According to a story from pm360online.com, some recent studies from Scandinavia are serving to highlight the lack of advances in treatment for psoriatic arthritis. While other types of arthritis have seen new treatment options enter the market and significant improvements in outcomes, psoriatic arthritis patients currently are not improving at comparable rates.
Psoriatic arthritis is found in about 30 percent of people with psoriasis, a skin condition characterized by red, scaly patches of skin. It is an inflammatory arthritis that can cause a host of unpleasant symptoms, such as the swelling of fingers and toes, changes to finger and toe nails (thickening, pitting, and detachment from the nail bed), and inflammation and stiffening of the joints of the hands and wrists. Pain may also occur in the lower back or around the ankles and feet. Patients with psoriatic arthritis often suffer from severe fatigue that does not subside even after sufficient sleep. Early treatment is essential to prevent damage to the joints. The disease is treated with antiinflammatory drugs, but other types of treatments should be used in order to prevent damage to the joints. To learn more about psoriatic arthritis, click here.
An assessment of 141 disease patients indicated that only 22.9 percent of them actually had the condition under control.
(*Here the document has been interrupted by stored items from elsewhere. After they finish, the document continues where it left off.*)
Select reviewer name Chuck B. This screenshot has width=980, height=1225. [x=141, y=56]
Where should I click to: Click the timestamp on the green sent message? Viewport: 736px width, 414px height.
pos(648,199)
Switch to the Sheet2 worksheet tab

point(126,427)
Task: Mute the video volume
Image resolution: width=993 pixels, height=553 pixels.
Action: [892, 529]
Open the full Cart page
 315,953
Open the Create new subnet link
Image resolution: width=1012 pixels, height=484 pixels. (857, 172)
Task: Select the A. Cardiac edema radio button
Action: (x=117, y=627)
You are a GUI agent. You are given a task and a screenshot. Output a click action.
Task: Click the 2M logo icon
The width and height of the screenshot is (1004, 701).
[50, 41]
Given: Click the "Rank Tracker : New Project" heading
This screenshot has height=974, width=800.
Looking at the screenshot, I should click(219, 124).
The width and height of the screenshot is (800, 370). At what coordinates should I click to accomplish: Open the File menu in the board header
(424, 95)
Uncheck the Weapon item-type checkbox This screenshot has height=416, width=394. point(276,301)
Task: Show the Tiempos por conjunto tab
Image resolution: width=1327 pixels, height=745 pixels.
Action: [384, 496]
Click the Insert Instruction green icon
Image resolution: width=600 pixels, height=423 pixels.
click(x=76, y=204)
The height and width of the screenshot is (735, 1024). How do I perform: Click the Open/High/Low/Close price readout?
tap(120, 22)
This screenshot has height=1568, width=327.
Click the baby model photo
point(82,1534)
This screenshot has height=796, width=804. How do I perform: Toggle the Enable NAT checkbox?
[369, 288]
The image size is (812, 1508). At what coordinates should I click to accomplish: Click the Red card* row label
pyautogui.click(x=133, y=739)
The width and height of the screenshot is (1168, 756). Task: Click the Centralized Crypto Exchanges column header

By comparison, remission rates for rheumatoid arthritis stands at 50 or 60 percent. More worryingly, there were 42 patients that were not receiving disease modifying, antirheumatic treatment, which is essential for preventing joint damage. The study results were of major concern to researchers, and the evidence suggests the psoriatic arthritis is not being treated as aggressively as it should be. In reality, there are effective treatments available for the condition, but it’s almost as if doctors are not aware that stronger regimens are necessary. Even psoriasis, the condition in which psoriatic arthritis is found, has seen better improvements.
A second study highlighted the severity of costs imparted on psoriatic arthritis patients, such as major increases in disability problems, complications, and societal burdens. However, more doctors are beginning to adapt treat-to-target approaches that are now common for treating rheumatoid arthritis; in addition, the condition has recently been the subject of record-breaking numbers of various publications, and three new treatments were recently approved for it. Hopefully, these indicators will represent tangible outcome improvements.